Légende
» La vague » La turballe 2003
Copyright
©Philippe Marchand
Bio
Philippe Marchand est né en 1961, photographe autodidacte Il vit à Nantes en Bretagne. Il collabore avec nombres d’agences publicitaires et d’illustrations où ses visuels contribuent à la promotion de marques de renoms.
Depuis quelques années sa passion pour la lumière et les atmosphères Particulières que l’on rencontre sur les côtes bretonnes le pousse à mettre Le nez dehors le plus souvent possible quelques soit les conditions météo. On retrouve dans les images qu’il rapporte de ses randonnées, toute la puissance et la magie des lieux qu’il traverse. Son approche esthétique, les contraintes techniques qu’il s’impose, contribuent à la création d’un univers photographique singulier et résolument personnel.
Texte
J’ai réalisé cette photo lors d’une promenade sur la plage de la Turballe, c’était en Hiver et j’étais seul sur la plage, la mer n’était pas particulièrement agité et déroulait de petites vagues nerveuses, c’était une période de grandes marées et la mer était montée très haut, sur l’image elle se retire en laissant un sable parfaitement lisse.
J’avais avec moi un Contax 645, ce genre d’appareil est équipé d’un capuchon ce qui permet de cadrer en le tenant à la ceinture par exemple, là je l’ai presque posé sur le sable. Quand j’ai découvert la photo sur la planche contact, j’ai tout de suite eu envie de la recadrer en format panoramique pour me rapprocher de l’impression ressentie ce jour là.
Je réalise toujours pour mes photographie de paysage avec du film à grain, le réel se retrouve comme enveloppé, adouci. Je passe ensuite beaucoup de temps sur le tirage lui même, à l’heure actuelle on travaille presque tous sur ordinateur, mais au fond la technique reste la même que celle du labo traditionnel les produits chimique en moins.

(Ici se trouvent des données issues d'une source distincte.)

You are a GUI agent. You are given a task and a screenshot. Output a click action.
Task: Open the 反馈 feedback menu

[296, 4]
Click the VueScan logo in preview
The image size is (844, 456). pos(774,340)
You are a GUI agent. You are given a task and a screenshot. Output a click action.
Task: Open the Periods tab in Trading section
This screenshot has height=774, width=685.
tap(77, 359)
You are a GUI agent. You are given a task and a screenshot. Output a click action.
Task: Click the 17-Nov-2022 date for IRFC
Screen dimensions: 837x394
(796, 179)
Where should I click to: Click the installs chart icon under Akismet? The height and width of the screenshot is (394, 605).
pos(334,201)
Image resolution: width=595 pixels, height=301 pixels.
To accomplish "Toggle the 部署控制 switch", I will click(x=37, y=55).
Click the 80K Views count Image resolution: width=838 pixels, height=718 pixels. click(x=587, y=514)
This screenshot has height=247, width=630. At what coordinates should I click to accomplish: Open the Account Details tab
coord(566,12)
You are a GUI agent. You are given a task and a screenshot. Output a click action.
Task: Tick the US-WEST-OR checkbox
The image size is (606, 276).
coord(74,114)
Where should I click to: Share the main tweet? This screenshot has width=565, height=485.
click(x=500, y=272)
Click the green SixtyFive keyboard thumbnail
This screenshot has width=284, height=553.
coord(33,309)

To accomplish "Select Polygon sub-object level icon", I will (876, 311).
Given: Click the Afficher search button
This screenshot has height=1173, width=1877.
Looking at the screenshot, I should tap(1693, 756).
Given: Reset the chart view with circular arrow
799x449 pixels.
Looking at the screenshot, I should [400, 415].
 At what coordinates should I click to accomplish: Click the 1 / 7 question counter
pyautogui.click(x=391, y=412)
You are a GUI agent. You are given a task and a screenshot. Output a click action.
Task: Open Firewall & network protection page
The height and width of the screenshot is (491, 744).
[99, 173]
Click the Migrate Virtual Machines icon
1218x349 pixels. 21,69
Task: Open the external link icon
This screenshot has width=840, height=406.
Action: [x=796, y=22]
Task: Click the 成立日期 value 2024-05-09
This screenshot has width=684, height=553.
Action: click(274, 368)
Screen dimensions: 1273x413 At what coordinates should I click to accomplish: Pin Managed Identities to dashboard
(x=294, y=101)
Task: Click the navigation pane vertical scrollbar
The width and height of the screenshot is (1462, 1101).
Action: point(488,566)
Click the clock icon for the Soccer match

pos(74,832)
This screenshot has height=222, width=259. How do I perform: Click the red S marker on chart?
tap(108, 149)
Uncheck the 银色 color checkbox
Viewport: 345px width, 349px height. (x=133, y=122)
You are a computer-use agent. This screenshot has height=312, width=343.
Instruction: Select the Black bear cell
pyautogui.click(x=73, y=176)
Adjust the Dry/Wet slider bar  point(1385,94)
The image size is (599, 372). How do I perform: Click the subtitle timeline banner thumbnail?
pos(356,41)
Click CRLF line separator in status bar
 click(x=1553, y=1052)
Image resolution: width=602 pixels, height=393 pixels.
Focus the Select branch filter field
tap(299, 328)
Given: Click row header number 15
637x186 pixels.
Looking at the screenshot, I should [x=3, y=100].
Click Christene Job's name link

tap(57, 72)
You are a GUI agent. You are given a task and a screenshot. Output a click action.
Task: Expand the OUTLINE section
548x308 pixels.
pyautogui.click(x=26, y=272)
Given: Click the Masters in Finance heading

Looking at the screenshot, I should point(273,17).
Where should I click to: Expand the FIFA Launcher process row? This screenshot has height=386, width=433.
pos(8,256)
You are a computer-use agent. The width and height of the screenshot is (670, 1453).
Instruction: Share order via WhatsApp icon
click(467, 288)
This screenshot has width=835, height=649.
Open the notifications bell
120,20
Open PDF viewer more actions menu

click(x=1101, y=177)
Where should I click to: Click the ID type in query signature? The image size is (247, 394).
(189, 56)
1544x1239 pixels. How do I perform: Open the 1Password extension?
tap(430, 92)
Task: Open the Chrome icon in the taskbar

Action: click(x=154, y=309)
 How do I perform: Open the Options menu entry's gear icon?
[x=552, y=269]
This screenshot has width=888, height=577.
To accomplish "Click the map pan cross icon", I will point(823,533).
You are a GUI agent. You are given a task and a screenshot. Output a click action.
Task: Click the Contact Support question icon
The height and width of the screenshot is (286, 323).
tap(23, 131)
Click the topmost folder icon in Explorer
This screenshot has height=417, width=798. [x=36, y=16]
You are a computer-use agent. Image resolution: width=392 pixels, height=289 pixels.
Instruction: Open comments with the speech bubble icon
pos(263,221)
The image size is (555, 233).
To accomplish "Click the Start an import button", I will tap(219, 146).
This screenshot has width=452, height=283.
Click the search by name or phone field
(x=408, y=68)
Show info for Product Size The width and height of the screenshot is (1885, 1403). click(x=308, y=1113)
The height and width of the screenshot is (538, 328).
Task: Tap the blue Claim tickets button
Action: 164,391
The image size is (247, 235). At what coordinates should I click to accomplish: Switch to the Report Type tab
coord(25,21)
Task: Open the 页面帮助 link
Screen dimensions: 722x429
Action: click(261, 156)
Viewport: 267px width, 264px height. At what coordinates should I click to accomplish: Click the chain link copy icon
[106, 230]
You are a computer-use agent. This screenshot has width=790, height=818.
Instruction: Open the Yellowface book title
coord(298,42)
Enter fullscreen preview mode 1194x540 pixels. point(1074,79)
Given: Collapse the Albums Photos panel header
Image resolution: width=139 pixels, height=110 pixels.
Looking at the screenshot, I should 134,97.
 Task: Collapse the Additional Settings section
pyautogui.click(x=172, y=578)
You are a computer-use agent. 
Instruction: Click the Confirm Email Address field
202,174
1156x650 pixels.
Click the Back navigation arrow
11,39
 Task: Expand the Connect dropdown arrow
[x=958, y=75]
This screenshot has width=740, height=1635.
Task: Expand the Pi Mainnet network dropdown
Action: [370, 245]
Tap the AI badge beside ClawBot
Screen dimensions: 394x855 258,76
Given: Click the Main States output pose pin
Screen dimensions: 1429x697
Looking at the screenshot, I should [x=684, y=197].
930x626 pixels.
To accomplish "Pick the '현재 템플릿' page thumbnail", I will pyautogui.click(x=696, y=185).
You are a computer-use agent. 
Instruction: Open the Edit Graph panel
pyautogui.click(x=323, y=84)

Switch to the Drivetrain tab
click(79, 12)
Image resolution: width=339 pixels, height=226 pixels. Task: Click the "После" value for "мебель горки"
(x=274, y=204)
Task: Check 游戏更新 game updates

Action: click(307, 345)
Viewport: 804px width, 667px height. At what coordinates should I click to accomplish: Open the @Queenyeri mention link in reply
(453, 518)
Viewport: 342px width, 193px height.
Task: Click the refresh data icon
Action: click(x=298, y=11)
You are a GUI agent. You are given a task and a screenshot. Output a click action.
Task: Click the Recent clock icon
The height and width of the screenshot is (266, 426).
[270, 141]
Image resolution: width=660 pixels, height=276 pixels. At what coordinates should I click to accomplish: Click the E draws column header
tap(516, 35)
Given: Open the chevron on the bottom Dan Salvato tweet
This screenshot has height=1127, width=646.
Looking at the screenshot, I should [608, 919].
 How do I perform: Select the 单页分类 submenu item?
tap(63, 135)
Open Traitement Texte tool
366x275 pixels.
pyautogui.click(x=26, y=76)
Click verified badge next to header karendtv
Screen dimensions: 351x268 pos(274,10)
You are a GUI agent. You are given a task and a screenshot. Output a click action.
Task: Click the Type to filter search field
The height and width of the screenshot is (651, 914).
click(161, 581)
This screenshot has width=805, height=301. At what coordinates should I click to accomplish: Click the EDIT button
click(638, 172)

Photographier en N et B c’est très particulier, tout d’abord on saisi une scène en couleur en essayant de la visualiser en noir et blanc, ensuite sur le contact lorsque l’on découvre les images, pour moi, c’est la matière brut que le travail de tirage proprement dit va révéler on peut orienter l’image vers une multitude de directions, c’est pourquoi je pense que le travail de tirage reviens en propre au photographe, un photographe célèbre, Don Mc Cullin a résumé tout cela en une phrase : « Ne pas tirer ses photos c’est faire des enfants et confier leurs éducation à des inconnus ».